START THE RECORDS

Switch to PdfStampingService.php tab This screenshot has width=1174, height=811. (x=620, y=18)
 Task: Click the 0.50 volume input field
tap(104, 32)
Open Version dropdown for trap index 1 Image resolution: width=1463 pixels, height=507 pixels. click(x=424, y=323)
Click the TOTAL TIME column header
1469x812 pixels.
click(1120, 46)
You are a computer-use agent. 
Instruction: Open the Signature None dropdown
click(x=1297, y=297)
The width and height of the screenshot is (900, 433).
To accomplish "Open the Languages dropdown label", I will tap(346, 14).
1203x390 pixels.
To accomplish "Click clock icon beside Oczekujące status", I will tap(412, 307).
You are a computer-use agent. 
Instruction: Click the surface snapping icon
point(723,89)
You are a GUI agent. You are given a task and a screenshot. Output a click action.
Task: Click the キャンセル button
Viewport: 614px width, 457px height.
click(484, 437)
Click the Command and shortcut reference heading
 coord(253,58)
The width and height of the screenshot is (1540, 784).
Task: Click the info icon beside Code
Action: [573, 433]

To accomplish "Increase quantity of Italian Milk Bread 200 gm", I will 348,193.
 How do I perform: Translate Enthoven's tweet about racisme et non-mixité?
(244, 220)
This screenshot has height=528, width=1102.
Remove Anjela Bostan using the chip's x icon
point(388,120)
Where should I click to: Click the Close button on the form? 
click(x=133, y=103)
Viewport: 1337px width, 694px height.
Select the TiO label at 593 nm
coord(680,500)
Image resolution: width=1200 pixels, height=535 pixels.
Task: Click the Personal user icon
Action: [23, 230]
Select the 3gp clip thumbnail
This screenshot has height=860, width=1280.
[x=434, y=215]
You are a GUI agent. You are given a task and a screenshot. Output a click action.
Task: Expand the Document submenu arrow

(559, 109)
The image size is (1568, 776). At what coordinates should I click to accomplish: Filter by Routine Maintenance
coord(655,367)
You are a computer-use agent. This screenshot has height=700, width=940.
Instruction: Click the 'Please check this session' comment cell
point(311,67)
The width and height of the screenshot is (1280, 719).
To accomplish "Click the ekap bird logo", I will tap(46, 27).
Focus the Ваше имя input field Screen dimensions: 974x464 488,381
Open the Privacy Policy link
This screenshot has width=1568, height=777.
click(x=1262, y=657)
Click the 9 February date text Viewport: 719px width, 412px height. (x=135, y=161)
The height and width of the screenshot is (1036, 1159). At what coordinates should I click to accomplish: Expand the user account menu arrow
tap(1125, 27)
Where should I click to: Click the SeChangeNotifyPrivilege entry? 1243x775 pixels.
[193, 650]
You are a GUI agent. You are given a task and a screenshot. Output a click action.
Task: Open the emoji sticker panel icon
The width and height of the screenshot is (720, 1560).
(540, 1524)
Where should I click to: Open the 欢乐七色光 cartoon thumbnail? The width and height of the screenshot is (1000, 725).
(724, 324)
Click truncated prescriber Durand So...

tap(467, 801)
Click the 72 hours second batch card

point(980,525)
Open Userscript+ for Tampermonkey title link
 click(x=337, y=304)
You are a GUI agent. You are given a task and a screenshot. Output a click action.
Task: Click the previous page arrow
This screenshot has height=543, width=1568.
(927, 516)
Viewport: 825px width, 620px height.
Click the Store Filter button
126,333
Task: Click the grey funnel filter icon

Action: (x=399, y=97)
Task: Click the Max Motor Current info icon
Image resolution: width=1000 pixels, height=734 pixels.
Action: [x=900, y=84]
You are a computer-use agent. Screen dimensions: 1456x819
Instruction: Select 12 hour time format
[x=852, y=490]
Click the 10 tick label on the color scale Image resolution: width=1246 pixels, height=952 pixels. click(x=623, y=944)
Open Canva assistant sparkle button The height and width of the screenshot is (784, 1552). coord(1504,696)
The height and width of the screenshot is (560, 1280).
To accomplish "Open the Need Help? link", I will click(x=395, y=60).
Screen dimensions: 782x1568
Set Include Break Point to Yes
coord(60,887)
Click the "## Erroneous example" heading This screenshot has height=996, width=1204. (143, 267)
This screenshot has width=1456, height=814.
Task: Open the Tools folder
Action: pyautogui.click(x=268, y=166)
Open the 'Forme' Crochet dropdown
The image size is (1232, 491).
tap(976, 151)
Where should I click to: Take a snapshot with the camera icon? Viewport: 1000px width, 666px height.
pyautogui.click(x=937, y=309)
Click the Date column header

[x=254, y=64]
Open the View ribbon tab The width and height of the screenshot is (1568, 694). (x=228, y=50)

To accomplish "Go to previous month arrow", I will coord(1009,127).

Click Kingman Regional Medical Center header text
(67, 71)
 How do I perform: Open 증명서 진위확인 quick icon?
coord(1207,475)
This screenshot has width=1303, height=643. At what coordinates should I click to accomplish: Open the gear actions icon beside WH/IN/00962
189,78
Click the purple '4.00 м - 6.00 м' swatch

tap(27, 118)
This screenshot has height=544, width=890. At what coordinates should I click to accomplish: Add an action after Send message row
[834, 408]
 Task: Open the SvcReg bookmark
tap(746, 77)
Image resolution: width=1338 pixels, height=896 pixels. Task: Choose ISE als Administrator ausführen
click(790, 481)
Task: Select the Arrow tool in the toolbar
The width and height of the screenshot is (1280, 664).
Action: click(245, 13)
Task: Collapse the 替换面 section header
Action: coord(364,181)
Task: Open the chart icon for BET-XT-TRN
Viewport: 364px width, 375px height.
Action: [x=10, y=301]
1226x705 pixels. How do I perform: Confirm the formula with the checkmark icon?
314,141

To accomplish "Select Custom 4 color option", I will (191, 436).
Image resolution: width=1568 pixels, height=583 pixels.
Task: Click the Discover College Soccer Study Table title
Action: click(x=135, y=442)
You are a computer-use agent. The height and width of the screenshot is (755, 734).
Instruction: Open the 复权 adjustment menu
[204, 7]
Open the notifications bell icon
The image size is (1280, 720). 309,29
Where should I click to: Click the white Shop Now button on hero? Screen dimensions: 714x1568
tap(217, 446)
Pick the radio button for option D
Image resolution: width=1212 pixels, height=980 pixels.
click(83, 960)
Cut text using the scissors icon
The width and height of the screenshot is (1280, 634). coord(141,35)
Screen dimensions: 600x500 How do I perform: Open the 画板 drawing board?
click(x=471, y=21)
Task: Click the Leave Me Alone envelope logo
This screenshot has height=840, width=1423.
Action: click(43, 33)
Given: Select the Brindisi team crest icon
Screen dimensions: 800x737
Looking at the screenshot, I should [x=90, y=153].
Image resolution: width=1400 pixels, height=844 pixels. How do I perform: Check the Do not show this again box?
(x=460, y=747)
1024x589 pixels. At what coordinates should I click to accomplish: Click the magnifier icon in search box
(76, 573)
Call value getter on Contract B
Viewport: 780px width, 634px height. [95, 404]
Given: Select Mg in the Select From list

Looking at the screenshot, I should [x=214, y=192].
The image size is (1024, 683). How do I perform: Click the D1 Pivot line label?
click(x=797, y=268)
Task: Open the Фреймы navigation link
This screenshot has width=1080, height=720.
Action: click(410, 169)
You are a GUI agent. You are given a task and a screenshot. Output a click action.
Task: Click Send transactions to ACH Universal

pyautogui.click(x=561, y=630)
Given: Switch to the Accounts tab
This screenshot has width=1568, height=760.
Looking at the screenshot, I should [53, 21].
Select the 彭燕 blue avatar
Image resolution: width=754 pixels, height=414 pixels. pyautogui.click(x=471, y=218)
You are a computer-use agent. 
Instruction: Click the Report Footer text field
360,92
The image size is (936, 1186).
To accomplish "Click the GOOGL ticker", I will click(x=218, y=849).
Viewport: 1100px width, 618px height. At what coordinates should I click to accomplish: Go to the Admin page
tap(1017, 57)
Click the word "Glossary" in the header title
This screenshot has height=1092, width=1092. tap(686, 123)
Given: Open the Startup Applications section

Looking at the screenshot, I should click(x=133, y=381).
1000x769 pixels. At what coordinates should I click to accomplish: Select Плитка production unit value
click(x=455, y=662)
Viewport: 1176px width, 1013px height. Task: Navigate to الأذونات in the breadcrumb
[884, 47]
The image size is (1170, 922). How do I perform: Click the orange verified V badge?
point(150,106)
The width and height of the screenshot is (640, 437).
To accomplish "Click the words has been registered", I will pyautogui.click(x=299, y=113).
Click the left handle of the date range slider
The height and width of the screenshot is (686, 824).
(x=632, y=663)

END THE RECORDS

[TASK DESCRIPTION] Each line above from the one with "Given: Select Mg in the Select From list" up to and including the one with "Task: Open the Фреймы navigation link" must be set down exactly, and no line outside that span may appear.

[OUTPUT]
Given: Select Mg in the Select From list

Looking at the screenshot, I should [x=214, y=192].
The image size is (1024, 683). How do I perform: Click the D1 Pivot line label?
click(x=797, y=268)
Task: Open the Фреймы navigation link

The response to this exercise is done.